Gov. Maggie Hassan is likely to veto legislation that would require people to live in New Hampshire for 30 days before they can vote in the state. Hassan’s office said Thursday she worries the bill will restrict people’s constitutional right to vote. The comments from her office came after a coalition of Democratic lawmakers, election workers and the American Civil Liberties Union called the bill unconstitutional. The Republican-controlled House and Senate both passed the bill earlier this year and Hassan could take action on it at any time. Besides requiring people to live in New Hampshire for 30 days before they can vote there, it outlines specific criteria election workers should evaluate when determining someone’s domicile for voting purposes, including whether the person is eligible for a resident hunting or fishing license or has a New Hampshire driver’s license.
Supporters of the bill say the measure would eliminate voter fraud, including so-called drive-by voting by people who register to vote on Election Day when they don’t live in the state.
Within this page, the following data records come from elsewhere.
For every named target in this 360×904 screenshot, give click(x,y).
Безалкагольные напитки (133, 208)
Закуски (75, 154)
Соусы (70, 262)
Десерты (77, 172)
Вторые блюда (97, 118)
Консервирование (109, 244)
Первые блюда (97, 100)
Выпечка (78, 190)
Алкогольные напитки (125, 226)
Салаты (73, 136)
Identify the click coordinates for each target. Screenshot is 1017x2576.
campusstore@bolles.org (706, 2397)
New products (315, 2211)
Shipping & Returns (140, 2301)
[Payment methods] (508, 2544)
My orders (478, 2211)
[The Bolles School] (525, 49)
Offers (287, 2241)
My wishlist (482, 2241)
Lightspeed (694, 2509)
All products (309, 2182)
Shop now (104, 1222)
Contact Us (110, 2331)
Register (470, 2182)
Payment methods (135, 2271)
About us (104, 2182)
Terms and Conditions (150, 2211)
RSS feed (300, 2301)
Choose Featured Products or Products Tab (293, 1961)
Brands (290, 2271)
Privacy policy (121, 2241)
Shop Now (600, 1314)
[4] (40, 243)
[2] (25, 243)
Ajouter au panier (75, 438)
People domiciled in New Hampshire can register on the day they vote. Secretary of State Bill Gardner backs the bill and has said he believes drive-by voting is a problem.
“You should really live here,” said Republican Sen. Sharon Carson of Londonderry, the measure’s prime sponsor. “You’re making a decision about what representation should look like and if you’re not vested in that community, you don’t have any ties to that community, why are you voting here?”